### [EXERCISE REQUIREMENTS]
a. According to the post on negative interest rates, for how long has Japan tried bringing interest rates down to zero?
b. In the post on negative interest rates, replace "options" with "tools" and write out the passage between "Listen, they know" and "zero work ?", inclusive.

### [EXCERPT]
───
Huffington Post Writes: Larry Summers’ Desperate Depression-Fighting Idea May Soon Be Reality

Learning From History

If you think people who save money are being punished by low interest rates, wait until they have to deal with negative interest rates.

Slashing rates well below zero to make it painful not to spend money is the desperate approach to avoiding an economic depression recently endorsed by Larry Summers, President Obama’s former top economic advisor and one-time pick to run the Federal Reserve. With economic growth likely to be weak for the next infinity, the job market stubbornly awful and inflation disappearing, central bankers around the world have been toying with the idea for a while. Every day it gets closer to being a reality.

Read The Rest Of The Article Here.

Well, there you have it.

First, why are they talking about a depression?  If you listen to Bernanke, Yellen and/or Obama you would believe things are great and getting better. Unemployment is down, economy is up, stock markets are surging, etc….   What the hell do they mean by “desperate approach to avoiding an economic depression.”  Is Larry Summers on drugs?

Maybe the FED’s are not as stupid as I make them out to be.  If that is true, that makes them liars and criminals, committing economic crimes against the American people. Technically speaking that is exactly what they are doing. Uhmmmm, moving on before I get a call from NSA……

Listen, they know what they did and they know what is coming. The only way to combat that is to continue pumping a tremendous amount of money into the economy while hoping that interest rates stay low. However, they are running out of options.  Given current economic backdrop there isn’t that much more they can do.  Will bringing interest rates down to zero work ?

The answer is NO. Japan has tried that for 20 years without any success.  All they succeeded at is destroying their economy while trying to stimulate it. Here is the kicker….

Everyone, and I mean everyone believes that the markets behave based on what the FED does. Everyone believes that the FED’s can control and manipulate financial markets at will. That is the biggest and the most dangerous misconception everyone has. It might look that way, but they do not.

Remember 2007-09? Eventually markets will readjust on their own accord. When they do, there will be hell to pay. With or without 0% interest rates. The bear market is coming in 2014.
───
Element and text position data

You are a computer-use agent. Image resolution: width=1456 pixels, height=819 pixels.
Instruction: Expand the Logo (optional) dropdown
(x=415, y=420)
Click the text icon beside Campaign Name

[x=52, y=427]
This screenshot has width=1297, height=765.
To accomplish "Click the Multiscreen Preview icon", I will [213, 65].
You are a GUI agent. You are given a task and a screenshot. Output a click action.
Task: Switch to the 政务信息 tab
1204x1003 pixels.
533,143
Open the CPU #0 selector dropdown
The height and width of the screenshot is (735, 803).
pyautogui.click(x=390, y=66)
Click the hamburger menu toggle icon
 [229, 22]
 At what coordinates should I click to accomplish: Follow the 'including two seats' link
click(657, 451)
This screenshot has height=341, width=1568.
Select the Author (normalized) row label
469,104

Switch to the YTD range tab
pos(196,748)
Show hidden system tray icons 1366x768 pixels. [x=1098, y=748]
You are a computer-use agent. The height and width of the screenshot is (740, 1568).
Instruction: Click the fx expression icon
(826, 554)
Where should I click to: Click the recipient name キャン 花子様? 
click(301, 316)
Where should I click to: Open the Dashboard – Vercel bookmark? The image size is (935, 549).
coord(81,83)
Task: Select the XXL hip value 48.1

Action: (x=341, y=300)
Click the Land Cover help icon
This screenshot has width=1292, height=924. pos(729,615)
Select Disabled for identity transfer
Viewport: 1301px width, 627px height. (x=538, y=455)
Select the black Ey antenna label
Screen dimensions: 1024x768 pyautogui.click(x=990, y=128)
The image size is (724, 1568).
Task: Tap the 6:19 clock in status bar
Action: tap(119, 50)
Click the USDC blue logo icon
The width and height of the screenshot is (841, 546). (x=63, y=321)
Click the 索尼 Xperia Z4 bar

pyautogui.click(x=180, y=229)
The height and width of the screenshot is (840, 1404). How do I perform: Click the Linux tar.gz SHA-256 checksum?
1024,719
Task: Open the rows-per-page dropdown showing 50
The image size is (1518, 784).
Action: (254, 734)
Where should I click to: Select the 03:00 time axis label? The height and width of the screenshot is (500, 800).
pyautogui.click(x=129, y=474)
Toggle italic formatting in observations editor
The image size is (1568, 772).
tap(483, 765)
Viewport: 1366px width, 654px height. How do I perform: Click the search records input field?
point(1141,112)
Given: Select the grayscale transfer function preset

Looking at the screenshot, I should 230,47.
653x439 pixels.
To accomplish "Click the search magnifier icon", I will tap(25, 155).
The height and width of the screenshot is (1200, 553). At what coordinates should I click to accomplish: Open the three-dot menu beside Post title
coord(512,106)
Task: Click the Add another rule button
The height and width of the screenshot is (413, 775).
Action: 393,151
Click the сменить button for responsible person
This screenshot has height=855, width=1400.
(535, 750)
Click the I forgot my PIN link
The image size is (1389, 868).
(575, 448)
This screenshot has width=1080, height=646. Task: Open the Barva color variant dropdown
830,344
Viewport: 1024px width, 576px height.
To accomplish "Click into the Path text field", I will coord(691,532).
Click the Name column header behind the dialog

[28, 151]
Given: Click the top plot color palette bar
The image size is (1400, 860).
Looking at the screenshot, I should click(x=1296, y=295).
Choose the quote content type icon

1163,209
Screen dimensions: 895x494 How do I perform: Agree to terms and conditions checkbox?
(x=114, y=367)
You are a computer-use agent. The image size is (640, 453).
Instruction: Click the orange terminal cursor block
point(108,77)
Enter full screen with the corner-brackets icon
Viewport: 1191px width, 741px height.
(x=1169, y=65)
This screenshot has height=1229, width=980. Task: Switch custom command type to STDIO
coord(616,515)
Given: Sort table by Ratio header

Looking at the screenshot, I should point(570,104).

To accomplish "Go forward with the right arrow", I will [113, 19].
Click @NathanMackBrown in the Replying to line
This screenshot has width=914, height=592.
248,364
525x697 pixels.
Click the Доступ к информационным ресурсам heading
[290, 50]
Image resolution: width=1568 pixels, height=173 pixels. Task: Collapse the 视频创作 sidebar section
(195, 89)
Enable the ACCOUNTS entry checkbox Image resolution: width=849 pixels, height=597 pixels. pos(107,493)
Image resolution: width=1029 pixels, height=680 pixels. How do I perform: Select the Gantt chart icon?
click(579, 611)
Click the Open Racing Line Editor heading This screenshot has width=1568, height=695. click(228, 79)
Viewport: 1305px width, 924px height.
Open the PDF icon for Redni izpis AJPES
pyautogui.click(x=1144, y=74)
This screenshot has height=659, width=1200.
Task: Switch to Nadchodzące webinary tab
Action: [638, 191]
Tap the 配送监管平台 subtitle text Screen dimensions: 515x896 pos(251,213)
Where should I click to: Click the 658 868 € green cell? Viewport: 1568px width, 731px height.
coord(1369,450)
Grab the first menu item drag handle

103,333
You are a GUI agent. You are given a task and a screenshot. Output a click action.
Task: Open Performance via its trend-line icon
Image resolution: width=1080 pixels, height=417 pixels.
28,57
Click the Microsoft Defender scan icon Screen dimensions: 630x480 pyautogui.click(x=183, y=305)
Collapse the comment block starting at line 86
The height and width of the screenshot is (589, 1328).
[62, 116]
───
### [ANSWER LIST]
a. For 20 years.

b.
Listen, they know what they did and they know what is coming. The only way to combat that is to continue pumping a tremendous amount of money into the economy while hoping that interest rates stay low. However, they are running out of tools.  Given current economic backdrop there isn’t that much more they can do.  Will bringing interest rates down to zero work ?